Doc Watson, Roy Noble and the Pyschedelic Guitar
Doc Watson was playing at the Ash Grove in LA, probably some time in 1965 or ’66, and one day I took him to Roy Noble’s guitar workshop in Reseda, in the San Fernando Valley. I go 45 years back with Roy, whose guitars have been played and/or owned by Doc, Clarence White, Jorma Kaukkonen, Pete Seeger, Leo Kotke and other awesome players.
Doc really liked Roy’s guitars, particularly, as I remember it, a mahogany dreadnought Roy made to compete with Martin’s D-18. In fact, Doc played it on stage at the Ash Grove for several sets before he started hearing strange things coming from the audience; at least they were strange to him, and they would be to you, too, if you were a Bible Belt Southerner on your first visit to Hollywood.
“Far out, man,” and, “Can you dig it? Doc’s trippin’,” and, “Whoa, a psychedelic D-18,” were three jewels that I remember. After a couple of sets of this Doc asked me what was going on with the strange comments coming from the audience.
“They’re acting like I’m a hippie, or something,” he said. “You heard it, Al, things like ‘groovy’ and ‘far out.'”
“Yes, I heard it, Doc, and I don’t know what’s going on, either,” I said. And I didn’t.
“I’m not doin’ anything different, am I?” This was said with a touch of menace. Remember, Doc is unsighted, but big and very strong.
“Not that I can see, Doc. Roy, do you know what’s going on?” I said. Roy shook his head, a gesture of sheer eloquence for Roy Noble. “Roy doesn’t see anything either, Doc.”
But suddenly I did see. It was the guitar that was different. It sounded terrific and played easy–Doc and I both agreed on that–, but it was an experimental model Roy was still feverishly working on. It was in the sealed-but-not-sanded stage, and the front was covered with Rapidographed, acid-induced doodlings contributed by workshop hangers-on. At that moment, the face of the guitar was covered with a spider web of paisley dragons, checkered stairs and soft-core pornography.
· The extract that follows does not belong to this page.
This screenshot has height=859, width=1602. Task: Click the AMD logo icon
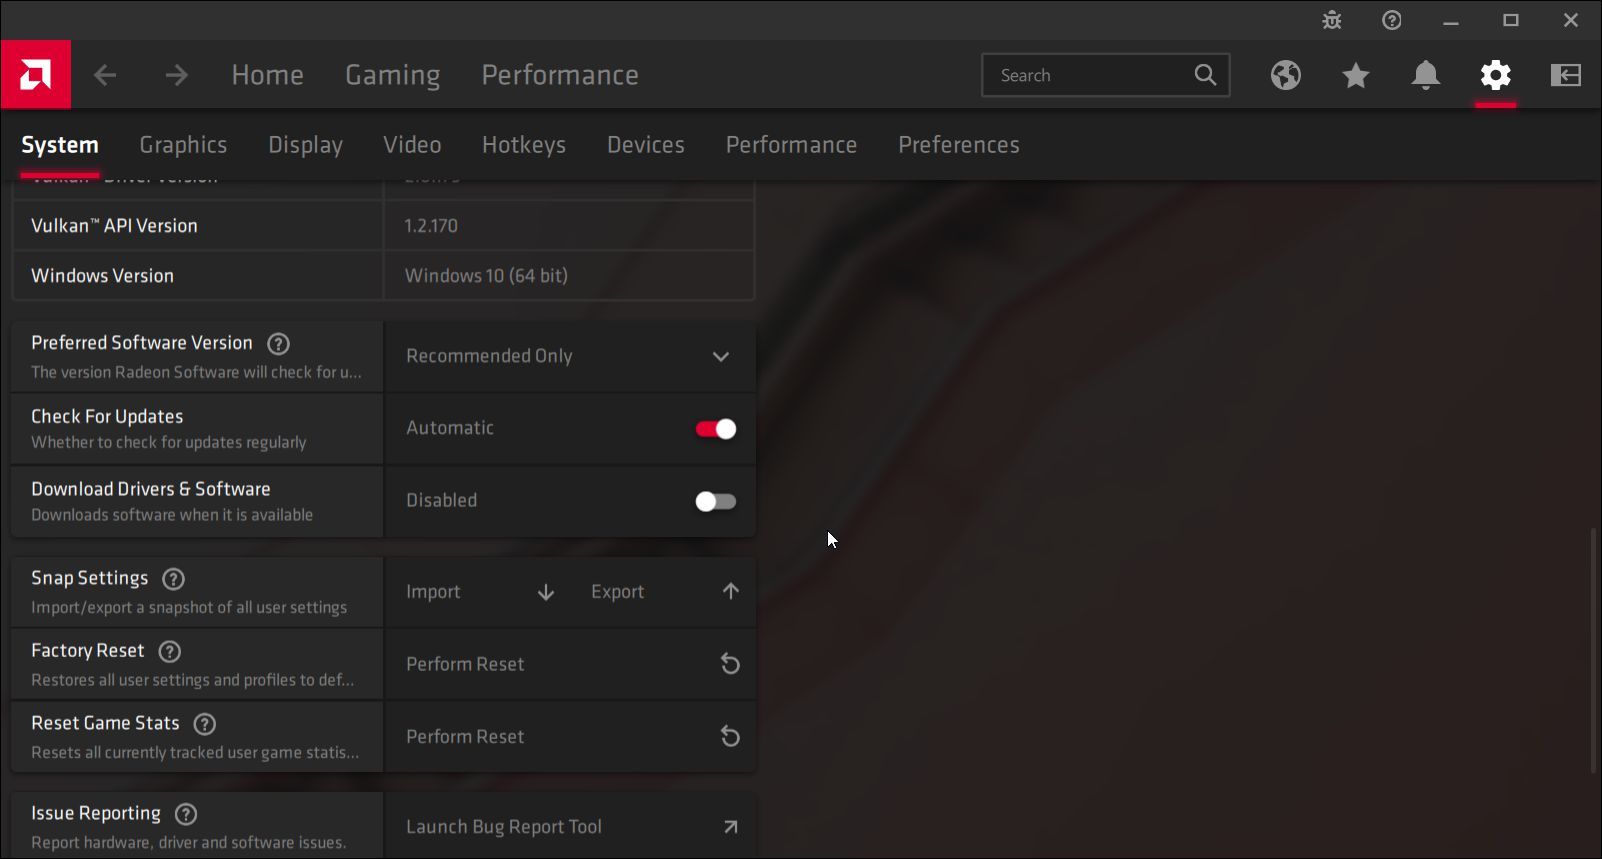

To Roy and myself, the pretend artwork was invisible. But other people picked up on it because it was Doc, a deeply religious and proper man, playing the guitar it was on. I was just about to tell Doc that I thought that might be the problem, but he beat me to the punch.
“It’s something about the guitar, isn’t it, Al?”
“I think so, Doc. Yeah, I’m pretty sure it is.”
I told him about the psychedelia on the guitar’s face and that Roy and I hadn’t given a thought to what the instrument looked like, because Roy was so intent on getting it to sound and play right, and I wanted so much to get it into Doc’s magic hands. It could have been a map to buried treasure on there and we wouldn’t have seen it.
“Doc, we’re really sorry,” I said; Roy was in the dressing room, too, but as I said, Roy doesn’t talk much and you can’t understand him when he does, so I just kept on tap-dancing. “We really are. You know we’d never play that kind of trick on you in a million years.” And we really wouldn’t.
He grumped a little before he said, “Yes, I know you boys too well to think you’d ever try to put anything over on me. Tho’ if you did you wouldn’t be the first.” Doc got some really shitty treatment being blind and poor and brought up in some sort of institution during the Depression.
He played his own D-18 for the rest of the night and the run, and people stopped asking him to play Grateful Dead songs. True story.